The locations in “Mala Noche” are grim sites of Portland’s Burnside region, depicting shabby buildings, rundown motels, cheap grocery stores, and dark, filthy streets. Mixing distinctive exterior and interior vistas of the Pacific Northwestern locale with nihilistic, darkly humorous sensibility marked the arrival of an exciting talent.

The “New Yorker” critic, Pauline Kael, singled out the film’s “authentic grungy beauty,” and its “wonderfully fluid, grainy look,” which she found expressionist yet made with improvised feel that recall Jean Genet’s short film, “Un Chant D’Amour.” (Genet proved to be inspirational figure to all the filmmakers in this book). “Mala Noche” received scant attention before winning the L.A. Film Critics Association Award for Best Independent Film, in appreciation of its authentically personal nature. This recognition emphasized the importance of critics for the promotion of esoteric fare, turning “Mala Noche” into a staple of the festival and art-house circuits.

It took years for “Mala Noche” to get a legit theatrical distribution–in December 1989, to be exact–beyond the festival circuit. By that time, Van Sant was already in his late 30s and about to release his next feature, “Drugstore Cowboy.” Following Kael, the other critics responded favorably, as evident in Peter Rainer, a Kael protégé, in his Los Angeles Times review: “The ardor in this film isn’t only in its love story; it’s also in Van Sant’s experimental, poetic use of the medium.” Rainer stated that “Van Sant can’t pretend true nihilism, because he is too enraptured in the possibilities of his new-found art.” Other critics also singled out Van Sant’s penchant for depicting the romanticism of losers, without succumbing to soft-headedness or sentimentalism. In the “Washington Post,” Hal Hinson observed: “Van Sant is fascinated by the poetic allure of poor beautiful boys riding the rail into the promised land and ending up dead, crumpled on the pavement in the middle of a street, thousands of miles away from home.”

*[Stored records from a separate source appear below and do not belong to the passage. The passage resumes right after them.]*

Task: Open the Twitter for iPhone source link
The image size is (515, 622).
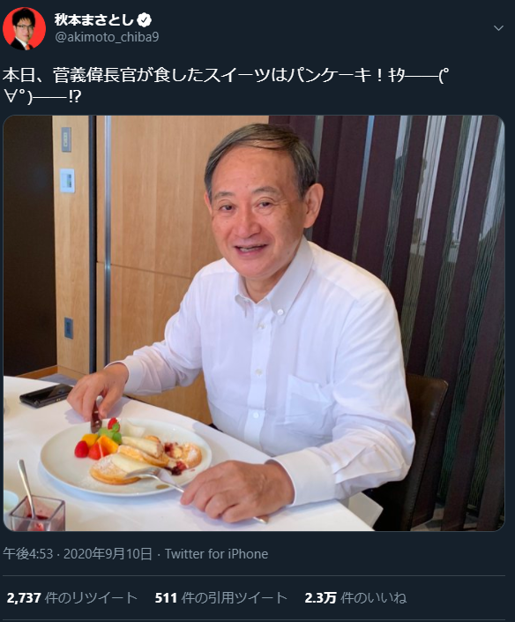Action: tap(216, 554)
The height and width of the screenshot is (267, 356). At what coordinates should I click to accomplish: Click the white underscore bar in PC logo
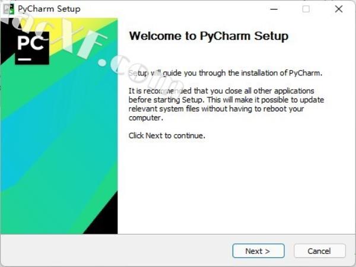(x=25, y=59)
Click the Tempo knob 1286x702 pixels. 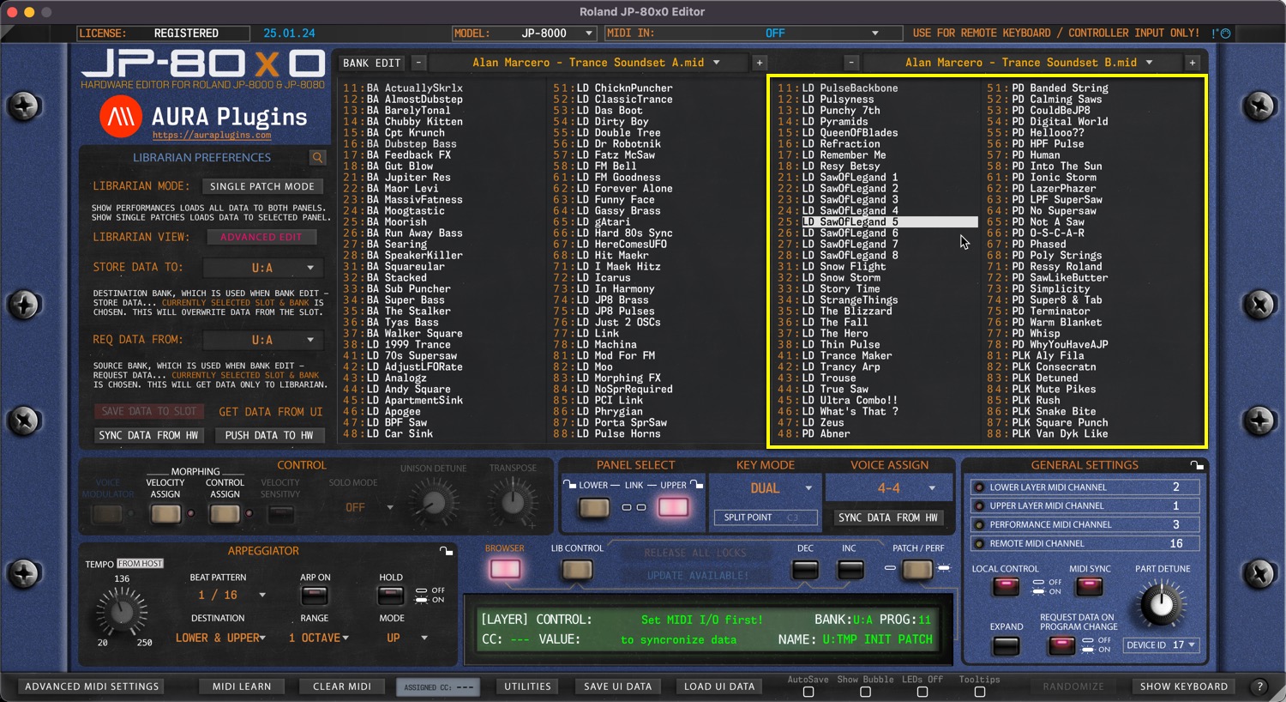(x=122, y=612)
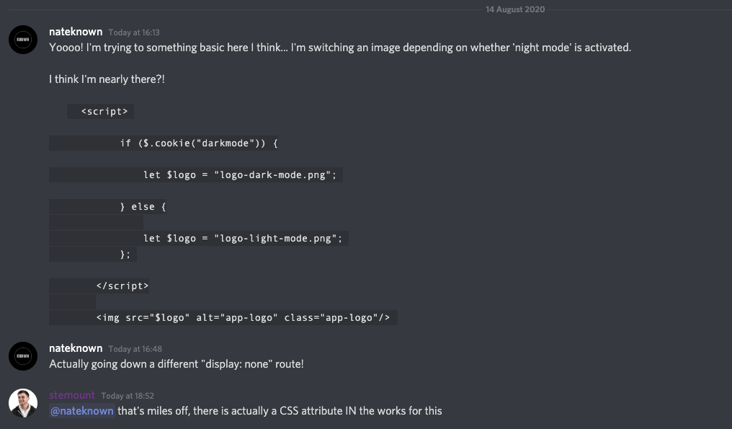Click the logo-light-mode.png code line
The image size is (732, 429).
pos(198,239)
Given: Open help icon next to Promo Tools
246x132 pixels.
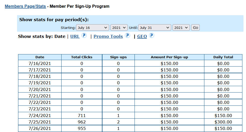Looking at the screenshot, I should [x=128, y=36].
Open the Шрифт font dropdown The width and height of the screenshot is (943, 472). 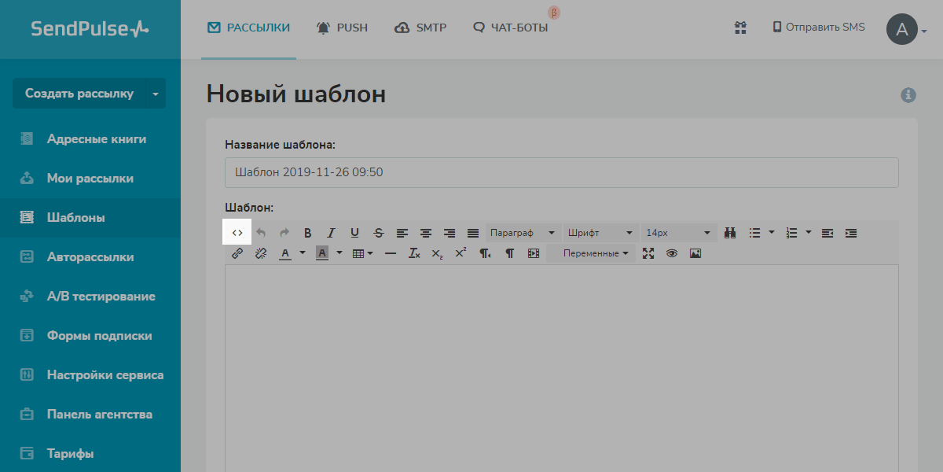coord(600,233)
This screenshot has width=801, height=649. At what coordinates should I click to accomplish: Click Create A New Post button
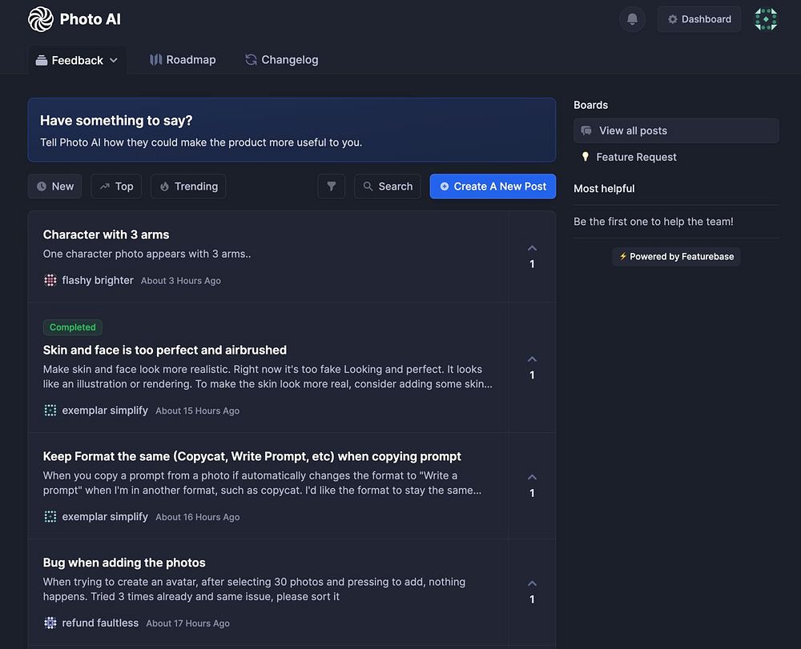pos(493,186)
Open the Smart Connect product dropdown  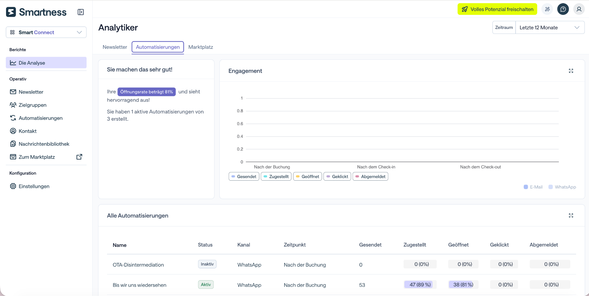pos(46,32)
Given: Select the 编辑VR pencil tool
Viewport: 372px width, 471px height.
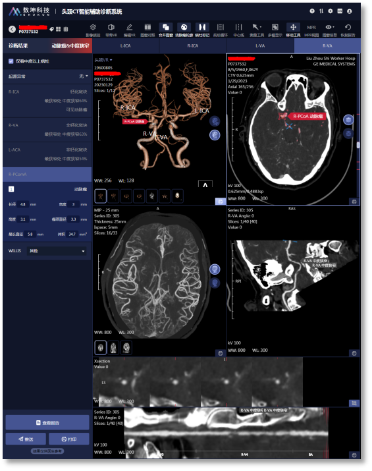Looking at the screenshot, I should click(129, 30).
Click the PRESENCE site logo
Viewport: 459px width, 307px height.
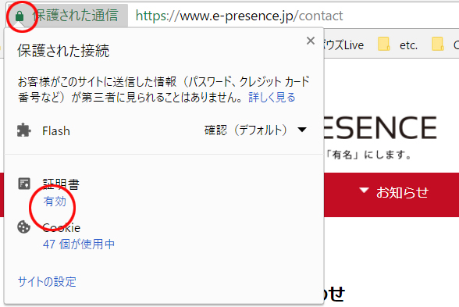(x=381, y=127)
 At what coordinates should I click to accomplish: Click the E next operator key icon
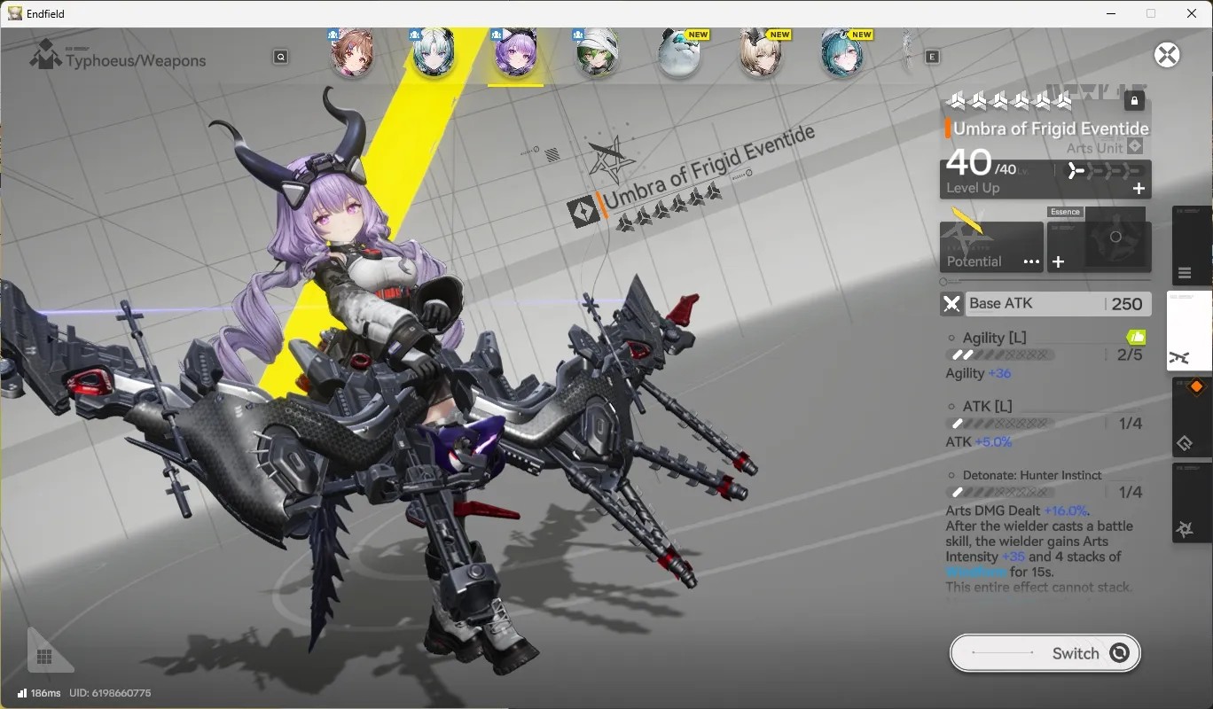point(932,57)
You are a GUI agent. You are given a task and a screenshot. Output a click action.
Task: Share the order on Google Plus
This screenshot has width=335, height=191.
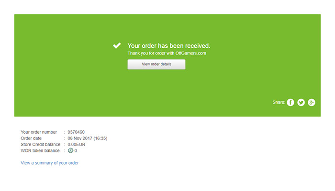tap(312, 102)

“Mala Noche” still remains a model of romantic film grunge for young independent directors. The film displays ideas and themes that would recur in Van Sant’s future works: unfulfilled love, unrequited romantic yearning, and a vivid sense of life’s ironies and absurdities. Most relevant to this book’s concerns is Van Sant’s refusal, from the beginning of his career, to treat homosexuality (and sexual orientation) as a “problem,” or a phenomenon that needs to be discussed or judged—in any explicit way. The sexual orientation (lesbians and straights included), sexual practices, and sexual identities of his characters are taken as given, alongside other social attributes. In fact, Johnny and Pepper’s national background, ethnic minority, social class, and outsiders’ position are far more important in “Mala Noche” than whether or not they sleep with Walt, or how they perceive themselves. Van Sant doesn’t bother to define precisely Johnny or Pepper as male prostitutes or street hustlers who would sleep with anyone.

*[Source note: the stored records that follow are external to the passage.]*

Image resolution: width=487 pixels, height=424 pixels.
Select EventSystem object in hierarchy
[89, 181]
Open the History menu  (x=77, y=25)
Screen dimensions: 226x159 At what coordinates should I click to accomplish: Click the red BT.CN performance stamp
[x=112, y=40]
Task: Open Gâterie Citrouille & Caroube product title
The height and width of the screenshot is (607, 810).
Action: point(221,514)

Earning acclaim beyond the festival circuit, “Mala Noche” soon attracted Hollywood interest, and Van Sant was courted by major studios, such as Universal. He pitched some ideas (which would come to fruition in his features, “Drugstore Cowboy” and “My Own Private Idaho”), but the established companies showed no interest. Van Sant would direct the studio-financed “Psycho,” a remake of Hitchcock’s 1960 classic, in 1998, after the success of “Good Will Hunting.”